Python SDK for the Geonode Scraper API. Supports single-URL extraction, batch extraction, site crawling, URL mapping, job polling, and usage statistics.

Requirements

  • Python 3.10+

Installation

pip install geonode-scraper-sdk

Configuration And Authentication

Create a client configuration with your API base URL and API key.

from geonode_scraper_sdk import Configuration

configuration = Configuration(
    host="https://api.example.com",
    api_key={"APIKeyHeader": "your-api-key"},
)

If you do not set host, the generated client defaults to http://localhost.

Quick Start

Synchronous extraction — blocks until the result is ready.

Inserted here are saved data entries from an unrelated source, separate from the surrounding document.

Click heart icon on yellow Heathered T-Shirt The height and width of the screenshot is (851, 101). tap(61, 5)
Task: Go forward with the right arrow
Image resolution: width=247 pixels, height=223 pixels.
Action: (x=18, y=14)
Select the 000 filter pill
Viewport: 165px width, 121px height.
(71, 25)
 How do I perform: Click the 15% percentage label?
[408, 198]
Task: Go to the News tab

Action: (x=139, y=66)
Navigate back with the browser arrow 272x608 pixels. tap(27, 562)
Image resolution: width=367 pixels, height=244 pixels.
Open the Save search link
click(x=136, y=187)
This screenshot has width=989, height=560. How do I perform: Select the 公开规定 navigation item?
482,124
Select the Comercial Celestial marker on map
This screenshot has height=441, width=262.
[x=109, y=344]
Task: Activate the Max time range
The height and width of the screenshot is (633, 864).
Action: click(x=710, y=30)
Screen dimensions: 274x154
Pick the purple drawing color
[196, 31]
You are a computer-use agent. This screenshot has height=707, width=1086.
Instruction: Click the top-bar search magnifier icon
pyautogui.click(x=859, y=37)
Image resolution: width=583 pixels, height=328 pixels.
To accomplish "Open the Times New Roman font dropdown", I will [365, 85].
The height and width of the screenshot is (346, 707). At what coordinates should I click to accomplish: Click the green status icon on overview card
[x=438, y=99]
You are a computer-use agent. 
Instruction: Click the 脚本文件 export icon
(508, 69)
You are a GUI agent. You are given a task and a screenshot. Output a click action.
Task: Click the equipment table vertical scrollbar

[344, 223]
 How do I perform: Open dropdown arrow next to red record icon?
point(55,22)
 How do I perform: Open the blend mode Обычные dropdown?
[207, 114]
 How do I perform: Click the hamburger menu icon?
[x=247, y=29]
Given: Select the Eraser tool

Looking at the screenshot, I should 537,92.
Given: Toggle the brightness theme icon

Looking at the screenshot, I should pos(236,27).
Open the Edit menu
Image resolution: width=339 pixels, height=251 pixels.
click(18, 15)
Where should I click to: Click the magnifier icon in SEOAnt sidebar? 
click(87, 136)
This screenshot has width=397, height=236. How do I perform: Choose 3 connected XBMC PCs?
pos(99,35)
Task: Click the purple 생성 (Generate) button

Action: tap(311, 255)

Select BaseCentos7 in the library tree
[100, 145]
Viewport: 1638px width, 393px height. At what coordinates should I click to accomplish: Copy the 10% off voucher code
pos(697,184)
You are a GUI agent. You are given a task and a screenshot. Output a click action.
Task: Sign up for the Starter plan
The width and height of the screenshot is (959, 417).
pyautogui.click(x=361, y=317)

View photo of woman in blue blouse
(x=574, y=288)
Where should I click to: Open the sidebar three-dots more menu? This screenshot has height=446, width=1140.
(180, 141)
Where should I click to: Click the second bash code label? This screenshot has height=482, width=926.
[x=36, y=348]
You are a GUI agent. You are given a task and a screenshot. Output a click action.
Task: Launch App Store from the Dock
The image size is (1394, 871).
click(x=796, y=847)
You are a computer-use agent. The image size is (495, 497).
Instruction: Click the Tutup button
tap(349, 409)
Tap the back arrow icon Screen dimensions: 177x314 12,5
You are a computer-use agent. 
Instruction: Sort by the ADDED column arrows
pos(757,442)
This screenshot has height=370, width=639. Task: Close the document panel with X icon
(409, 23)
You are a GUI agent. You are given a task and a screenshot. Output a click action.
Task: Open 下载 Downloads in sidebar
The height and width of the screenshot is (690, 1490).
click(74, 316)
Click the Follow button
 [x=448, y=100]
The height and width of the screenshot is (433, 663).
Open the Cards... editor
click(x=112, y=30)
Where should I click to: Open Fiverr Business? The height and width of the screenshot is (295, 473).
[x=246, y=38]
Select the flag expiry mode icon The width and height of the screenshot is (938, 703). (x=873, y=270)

from geonode_scraper_sdk import (
    ApiClient,
    ApiException,
    Configuration,
    ExtractRequest,
    ExtractionApi,
    OutputFormat,
    ProcessingMode,
)

configuration = Configuration(
    host="https://api.example.com",
    api_key={"APIKeyHeader": "your-api-key"},
)

with ApiClient(configuration) as api_client:
    api = ExtractionApi(api_client)

    try:
        response = api.extract_v1_extract_post(
            ExtractRequest(
                url="https://example.com",
                formats=[OutputFormat.MARKDOWN],
                processing_mode=ProcessingMode.SYNC,
            )
        )
        print(response.data.markdown)
        print(response.tokens_charged)
    except ApiException as exc:
        print(exc.status)
        print(exc.body)

Async Extraction Workflow

When processing_mode=ProcessingMode.ASYNC, the extract call returns an async job response with a job ID and status URL.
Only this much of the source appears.